If the bunch of flowers had looked pretty in the fields, they looked ten times as pretty in the cellar to which they were now carried. Lame Harry’s eyes brightened up with pleasure at the sight; and he began to talk of the times long ago, when he was a little boy in the country, and had a corner of his father’s garden to call his own, and grow lad’s-love and wallflower in. Little Tom put them in water for him, and put the jug on the table by him; on which his daughter had placed the old Bible, worn with much reading, although treated with careful reverence. It was lying open, with Harry’s horn spectacles put in to mark the place.

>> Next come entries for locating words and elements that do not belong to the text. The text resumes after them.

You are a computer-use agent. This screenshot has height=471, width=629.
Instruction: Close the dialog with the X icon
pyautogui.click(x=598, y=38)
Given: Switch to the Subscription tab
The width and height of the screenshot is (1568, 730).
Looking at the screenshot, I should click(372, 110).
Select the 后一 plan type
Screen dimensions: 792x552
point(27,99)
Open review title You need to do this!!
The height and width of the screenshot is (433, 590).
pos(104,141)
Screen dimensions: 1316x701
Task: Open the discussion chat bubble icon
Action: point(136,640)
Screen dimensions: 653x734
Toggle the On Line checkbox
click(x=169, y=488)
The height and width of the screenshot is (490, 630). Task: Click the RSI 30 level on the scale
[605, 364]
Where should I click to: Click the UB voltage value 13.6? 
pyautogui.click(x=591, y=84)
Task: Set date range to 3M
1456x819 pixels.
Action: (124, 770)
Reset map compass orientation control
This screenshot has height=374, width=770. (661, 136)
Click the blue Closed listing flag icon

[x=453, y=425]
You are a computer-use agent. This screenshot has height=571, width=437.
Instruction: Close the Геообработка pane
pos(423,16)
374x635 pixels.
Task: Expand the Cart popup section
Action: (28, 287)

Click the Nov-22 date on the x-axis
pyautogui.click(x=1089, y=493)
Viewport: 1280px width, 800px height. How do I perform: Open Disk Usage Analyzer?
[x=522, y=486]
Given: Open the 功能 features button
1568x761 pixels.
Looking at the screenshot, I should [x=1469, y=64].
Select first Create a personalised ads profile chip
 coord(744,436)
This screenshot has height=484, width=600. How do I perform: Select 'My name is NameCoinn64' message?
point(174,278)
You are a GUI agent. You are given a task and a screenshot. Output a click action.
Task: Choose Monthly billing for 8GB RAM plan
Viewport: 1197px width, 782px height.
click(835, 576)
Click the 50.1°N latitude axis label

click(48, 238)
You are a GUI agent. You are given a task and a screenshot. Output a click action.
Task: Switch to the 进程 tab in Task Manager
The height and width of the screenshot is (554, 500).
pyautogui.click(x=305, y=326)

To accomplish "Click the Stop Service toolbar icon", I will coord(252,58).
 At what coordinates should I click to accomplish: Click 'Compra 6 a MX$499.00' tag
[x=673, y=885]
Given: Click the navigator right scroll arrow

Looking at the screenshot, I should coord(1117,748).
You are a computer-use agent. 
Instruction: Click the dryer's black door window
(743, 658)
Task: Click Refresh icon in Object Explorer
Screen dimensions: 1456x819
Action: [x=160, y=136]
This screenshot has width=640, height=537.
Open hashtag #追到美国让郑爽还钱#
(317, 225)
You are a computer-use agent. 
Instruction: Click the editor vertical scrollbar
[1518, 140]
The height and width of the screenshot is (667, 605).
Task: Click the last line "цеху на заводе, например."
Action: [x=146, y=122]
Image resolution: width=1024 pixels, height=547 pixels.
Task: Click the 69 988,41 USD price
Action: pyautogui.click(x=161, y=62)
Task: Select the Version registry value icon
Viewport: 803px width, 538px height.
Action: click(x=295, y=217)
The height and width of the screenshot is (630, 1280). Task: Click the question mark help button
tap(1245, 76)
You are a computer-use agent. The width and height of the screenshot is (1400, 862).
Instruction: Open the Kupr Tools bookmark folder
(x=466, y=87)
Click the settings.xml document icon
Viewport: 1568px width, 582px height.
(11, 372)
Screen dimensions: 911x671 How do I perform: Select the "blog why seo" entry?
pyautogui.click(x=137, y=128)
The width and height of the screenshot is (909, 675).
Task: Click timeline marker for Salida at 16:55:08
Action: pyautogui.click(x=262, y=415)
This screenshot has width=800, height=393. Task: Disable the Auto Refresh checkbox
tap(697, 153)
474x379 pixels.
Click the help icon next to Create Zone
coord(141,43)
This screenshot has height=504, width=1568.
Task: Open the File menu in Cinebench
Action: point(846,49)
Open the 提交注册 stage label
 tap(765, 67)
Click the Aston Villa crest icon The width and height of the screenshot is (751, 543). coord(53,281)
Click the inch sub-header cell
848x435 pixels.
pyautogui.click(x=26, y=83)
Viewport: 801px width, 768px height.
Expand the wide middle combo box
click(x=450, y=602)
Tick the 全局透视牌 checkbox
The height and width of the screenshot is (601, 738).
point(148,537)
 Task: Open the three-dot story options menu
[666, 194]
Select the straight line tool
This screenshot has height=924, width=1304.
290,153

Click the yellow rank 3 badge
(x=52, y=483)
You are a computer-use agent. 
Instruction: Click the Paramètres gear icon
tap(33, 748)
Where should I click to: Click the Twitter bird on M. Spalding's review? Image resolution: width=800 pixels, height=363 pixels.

“I reckon my spectacles are getting worn out; they are not so clear as they used to be; they are dim-like before my eyes, and it hurts me to read long tog
ether,” said Harry. “It’s a sad miss to me. I never thought the time long when I could read; but now I keep wearying for the day to be over, though the nights, when I cannot sleep for my legs paining me, are almost as bad. However, it’s the Lord’s will.”
“Would you like me--I cannot read very well aloud, but I’d do my best, if you’d like me to read a bit to you. I’ll just run home and get my tea, and be back directly.” And off Tom ran.
He found it very pleasant reading aloud to lame Harry; for the old man had so much to say that was worth listening to, and was so glad of a listener, that I think there was as much talking as reading done that evening. But the Bible served as a text-book to their conversation; for in a long life old Harry had seen and heard so much; which he had connected with events, or promises, or precepts, contained in the Scriptures, that it was quite curious to find how everything was brought in and dove-tailed, as an illustration of what they were reading.
When Tom got up to go away, lame Harry gave him many thanks, and told him he would not sleep the worse for having made an old man’s evening so pleasant. Tom came home in high self-satisfaction. “Mother,” said he, “it’s all very true what you said about the good that may be done without money: I’ve done many pieces of good to-day without a farthing. First,” said he, taking hold of his little finger, “I helped Ann Jones with hanging out her clothes when she was”----
His mother had been listening while she turned over the pages of the New Testament which lay by her; and now, having found what she wanted, she put her arm gently around his waist, and drew him fondly towards her. He saw her finger put under one passage, and read--
“Let not thy left hand know what thy right hand doeth.”
He was silent in a moment.
Then his mother spoke in her soft low voice: “Dearest Tom, though I don’t want us to talk about it, as if you had been doing more than just what you ought, I am glad you have seen the truth of what I said: how far more may be done by the loving heart than by mere money-giving; and every one may have the loving heart.”